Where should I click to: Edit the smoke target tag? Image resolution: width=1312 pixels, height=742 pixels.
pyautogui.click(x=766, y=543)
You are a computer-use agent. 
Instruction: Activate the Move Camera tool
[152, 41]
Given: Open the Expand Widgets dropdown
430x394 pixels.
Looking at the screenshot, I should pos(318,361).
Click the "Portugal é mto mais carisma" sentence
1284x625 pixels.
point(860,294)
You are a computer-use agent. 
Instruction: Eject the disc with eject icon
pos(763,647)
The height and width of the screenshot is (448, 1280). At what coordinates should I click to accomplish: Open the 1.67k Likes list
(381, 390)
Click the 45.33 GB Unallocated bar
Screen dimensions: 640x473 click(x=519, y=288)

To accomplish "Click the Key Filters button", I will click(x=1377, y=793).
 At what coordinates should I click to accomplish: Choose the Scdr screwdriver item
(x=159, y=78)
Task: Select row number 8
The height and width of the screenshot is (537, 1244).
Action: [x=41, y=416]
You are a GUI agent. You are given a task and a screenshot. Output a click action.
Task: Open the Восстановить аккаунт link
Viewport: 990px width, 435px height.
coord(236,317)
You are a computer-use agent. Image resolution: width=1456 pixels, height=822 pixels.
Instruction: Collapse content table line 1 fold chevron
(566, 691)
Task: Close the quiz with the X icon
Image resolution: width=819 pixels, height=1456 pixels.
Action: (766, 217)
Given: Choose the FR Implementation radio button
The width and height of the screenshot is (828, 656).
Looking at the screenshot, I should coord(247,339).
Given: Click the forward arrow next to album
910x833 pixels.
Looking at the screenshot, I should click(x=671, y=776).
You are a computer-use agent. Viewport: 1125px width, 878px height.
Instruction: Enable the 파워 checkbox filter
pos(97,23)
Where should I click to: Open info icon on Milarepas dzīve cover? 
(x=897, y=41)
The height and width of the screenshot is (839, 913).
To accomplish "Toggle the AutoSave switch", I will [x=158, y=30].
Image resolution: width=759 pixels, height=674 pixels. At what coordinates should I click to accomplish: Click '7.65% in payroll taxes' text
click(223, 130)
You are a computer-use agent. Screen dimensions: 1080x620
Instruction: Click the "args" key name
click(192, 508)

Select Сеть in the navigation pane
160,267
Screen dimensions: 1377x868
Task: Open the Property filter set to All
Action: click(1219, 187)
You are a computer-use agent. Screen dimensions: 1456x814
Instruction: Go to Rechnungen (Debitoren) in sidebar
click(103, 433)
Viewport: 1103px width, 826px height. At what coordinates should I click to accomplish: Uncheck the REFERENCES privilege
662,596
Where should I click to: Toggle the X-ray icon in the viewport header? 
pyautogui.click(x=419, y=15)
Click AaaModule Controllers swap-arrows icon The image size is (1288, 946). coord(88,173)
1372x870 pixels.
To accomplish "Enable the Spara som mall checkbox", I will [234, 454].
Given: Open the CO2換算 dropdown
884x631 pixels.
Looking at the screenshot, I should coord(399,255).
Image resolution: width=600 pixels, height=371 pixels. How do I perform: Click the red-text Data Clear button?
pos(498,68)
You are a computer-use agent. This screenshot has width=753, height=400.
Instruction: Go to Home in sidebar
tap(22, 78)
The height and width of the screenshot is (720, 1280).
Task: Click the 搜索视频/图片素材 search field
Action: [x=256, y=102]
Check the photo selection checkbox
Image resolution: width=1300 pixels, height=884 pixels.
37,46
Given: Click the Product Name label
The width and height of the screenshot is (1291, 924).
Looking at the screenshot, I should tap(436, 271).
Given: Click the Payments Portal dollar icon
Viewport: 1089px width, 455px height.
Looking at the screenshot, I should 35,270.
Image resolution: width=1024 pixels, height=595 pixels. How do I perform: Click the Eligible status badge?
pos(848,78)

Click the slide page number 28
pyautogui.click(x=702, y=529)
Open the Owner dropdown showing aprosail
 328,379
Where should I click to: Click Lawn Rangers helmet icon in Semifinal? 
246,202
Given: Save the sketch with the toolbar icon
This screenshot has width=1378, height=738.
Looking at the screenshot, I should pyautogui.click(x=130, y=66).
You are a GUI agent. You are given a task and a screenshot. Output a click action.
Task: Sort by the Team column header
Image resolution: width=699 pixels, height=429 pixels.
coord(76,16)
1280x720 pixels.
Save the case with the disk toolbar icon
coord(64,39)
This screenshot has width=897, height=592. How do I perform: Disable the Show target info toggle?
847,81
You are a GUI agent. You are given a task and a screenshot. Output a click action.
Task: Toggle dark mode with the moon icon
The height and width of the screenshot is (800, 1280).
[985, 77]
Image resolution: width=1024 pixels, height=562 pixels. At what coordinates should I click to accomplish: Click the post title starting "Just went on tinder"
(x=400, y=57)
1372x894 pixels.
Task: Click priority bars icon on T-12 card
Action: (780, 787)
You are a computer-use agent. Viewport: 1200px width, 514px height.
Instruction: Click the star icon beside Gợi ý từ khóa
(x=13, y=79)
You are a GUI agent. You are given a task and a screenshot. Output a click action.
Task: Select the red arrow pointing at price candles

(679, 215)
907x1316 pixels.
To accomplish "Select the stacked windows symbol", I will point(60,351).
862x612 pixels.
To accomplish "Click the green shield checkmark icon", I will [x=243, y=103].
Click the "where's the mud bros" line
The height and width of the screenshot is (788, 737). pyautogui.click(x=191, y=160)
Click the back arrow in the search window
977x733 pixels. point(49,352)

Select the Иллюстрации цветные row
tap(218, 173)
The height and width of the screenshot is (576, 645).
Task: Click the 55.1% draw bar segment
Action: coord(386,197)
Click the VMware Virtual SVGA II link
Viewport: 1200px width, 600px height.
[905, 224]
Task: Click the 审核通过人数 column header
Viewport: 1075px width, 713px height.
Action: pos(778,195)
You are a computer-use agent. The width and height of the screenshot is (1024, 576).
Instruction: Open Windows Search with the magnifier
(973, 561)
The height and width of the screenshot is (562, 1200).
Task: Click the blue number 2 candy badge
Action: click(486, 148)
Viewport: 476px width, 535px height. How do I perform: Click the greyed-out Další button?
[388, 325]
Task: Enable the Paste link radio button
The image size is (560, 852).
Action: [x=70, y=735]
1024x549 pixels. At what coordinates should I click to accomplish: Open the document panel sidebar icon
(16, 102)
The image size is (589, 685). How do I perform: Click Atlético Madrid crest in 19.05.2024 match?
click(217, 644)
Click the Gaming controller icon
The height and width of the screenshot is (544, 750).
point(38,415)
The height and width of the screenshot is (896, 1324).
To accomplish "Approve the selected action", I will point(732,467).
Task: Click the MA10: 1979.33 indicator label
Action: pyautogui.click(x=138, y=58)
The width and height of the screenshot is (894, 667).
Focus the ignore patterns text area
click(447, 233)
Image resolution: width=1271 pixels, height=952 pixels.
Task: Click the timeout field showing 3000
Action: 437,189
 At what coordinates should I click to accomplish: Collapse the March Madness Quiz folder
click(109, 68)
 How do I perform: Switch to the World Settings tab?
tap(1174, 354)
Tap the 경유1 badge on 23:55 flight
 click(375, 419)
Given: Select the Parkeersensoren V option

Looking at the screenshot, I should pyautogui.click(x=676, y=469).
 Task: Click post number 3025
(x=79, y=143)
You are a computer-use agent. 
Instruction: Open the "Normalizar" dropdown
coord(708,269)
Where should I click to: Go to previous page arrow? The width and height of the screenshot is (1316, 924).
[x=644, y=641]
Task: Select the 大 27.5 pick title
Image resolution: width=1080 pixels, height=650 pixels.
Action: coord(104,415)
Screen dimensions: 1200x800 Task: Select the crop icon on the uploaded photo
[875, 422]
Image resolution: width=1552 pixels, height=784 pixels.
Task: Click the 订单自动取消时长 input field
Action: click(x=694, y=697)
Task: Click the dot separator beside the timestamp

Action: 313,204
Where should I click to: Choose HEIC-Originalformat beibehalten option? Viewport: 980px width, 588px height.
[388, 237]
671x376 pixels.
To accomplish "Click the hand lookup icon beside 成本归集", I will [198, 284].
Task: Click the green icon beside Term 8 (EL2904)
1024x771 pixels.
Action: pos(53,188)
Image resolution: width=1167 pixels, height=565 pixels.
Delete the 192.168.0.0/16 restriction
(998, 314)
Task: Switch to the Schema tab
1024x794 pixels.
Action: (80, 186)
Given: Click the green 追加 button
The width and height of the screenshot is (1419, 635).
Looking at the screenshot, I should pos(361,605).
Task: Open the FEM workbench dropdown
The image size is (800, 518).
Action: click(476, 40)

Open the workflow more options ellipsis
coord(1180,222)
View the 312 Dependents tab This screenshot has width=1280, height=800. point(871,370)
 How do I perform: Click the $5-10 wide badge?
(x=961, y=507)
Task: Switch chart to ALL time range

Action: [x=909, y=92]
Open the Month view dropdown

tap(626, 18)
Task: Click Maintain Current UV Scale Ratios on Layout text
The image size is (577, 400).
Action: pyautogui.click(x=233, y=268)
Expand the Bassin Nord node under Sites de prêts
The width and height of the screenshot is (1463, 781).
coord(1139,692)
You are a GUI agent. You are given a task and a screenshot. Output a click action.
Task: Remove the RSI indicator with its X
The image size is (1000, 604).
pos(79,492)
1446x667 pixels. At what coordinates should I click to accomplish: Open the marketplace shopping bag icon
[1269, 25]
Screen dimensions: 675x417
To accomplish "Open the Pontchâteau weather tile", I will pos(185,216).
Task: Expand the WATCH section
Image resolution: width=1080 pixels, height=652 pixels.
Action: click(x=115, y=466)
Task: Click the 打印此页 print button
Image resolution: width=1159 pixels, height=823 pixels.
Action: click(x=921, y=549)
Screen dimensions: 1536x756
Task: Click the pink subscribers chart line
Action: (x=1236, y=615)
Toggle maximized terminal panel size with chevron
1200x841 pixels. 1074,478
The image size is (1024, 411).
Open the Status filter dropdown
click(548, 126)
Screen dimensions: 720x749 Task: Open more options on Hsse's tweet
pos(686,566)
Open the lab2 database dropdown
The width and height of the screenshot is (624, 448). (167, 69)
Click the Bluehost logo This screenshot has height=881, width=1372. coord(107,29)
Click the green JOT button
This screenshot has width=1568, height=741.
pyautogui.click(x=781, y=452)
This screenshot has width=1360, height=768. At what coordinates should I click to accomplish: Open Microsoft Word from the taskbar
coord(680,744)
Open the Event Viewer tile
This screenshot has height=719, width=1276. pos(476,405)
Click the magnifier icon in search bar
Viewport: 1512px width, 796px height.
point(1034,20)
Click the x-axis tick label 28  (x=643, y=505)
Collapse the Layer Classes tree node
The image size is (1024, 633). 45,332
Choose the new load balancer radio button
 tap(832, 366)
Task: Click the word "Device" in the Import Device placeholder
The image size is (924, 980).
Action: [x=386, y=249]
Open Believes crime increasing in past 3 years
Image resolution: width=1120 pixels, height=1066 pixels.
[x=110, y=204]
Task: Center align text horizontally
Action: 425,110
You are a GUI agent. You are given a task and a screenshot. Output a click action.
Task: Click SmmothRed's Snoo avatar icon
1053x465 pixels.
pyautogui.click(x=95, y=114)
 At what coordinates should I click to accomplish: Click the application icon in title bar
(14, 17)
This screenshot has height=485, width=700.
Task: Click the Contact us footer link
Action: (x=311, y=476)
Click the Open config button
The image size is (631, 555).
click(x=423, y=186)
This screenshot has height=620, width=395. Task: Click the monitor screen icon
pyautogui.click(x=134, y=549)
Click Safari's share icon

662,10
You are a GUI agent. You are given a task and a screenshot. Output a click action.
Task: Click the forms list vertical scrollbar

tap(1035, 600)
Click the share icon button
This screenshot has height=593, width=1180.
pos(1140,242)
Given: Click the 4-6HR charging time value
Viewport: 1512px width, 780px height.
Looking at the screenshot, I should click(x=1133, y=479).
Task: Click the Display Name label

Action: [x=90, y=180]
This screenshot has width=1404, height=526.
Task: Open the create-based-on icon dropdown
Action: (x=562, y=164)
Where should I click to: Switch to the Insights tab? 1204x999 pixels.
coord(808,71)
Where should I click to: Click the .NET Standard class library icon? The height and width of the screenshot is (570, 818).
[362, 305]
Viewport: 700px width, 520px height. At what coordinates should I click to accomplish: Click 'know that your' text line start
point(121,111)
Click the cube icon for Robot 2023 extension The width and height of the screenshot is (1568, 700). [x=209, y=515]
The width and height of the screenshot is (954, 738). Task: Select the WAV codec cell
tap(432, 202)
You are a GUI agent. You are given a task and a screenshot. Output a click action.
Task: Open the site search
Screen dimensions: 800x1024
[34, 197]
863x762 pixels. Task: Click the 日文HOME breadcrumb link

▸ WHAT YOU WILL DO: Your output should be an exact copy of the lines from the top of the listing above to the line with "Given: Open the Expand Widgets dropdown", both ends included.

▸ EXPECTED OUTPUT:
Where should I click to: Edit the smoke target tag? Image resolution: width=1312 pixels, height=742 pixels.
pyautogui.click(x=766, y=543)
You are a computer-use agent. 
Instruction: Activate the Move Camera tool
[152, 41]
Given: Open the Expand Widgets dropdown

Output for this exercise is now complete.